Your goal:
Which lines of the records contain "Given"? Collect every one of them.

▼▼▼

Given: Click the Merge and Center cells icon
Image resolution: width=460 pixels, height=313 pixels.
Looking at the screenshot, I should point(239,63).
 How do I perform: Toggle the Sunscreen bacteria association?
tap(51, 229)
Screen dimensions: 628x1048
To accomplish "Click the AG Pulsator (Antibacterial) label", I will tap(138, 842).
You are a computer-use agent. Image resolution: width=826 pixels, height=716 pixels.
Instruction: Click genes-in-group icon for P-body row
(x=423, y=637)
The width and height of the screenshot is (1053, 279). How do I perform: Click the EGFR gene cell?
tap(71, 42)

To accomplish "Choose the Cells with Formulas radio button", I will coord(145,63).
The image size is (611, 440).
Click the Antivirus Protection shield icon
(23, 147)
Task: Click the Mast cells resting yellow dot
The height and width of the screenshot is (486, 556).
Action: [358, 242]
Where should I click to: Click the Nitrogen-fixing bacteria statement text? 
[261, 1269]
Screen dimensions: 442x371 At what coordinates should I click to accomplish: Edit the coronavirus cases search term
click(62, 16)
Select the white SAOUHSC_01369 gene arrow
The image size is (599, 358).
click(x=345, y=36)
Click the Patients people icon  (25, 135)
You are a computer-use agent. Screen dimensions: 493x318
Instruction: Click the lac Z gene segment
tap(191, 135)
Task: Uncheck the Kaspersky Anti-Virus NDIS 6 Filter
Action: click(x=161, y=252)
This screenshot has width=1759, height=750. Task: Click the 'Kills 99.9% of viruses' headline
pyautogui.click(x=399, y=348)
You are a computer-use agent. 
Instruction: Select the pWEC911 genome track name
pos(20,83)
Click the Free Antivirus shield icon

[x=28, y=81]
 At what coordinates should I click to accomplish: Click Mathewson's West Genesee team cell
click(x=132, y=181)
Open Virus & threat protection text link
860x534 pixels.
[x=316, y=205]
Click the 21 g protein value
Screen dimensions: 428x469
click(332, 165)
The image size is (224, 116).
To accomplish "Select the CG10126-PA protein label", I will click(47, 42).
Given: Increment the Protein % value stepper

▲▲▲

Response:
Given: Click the Merge and Center cells icon
Given: Increment the Protein % value stepper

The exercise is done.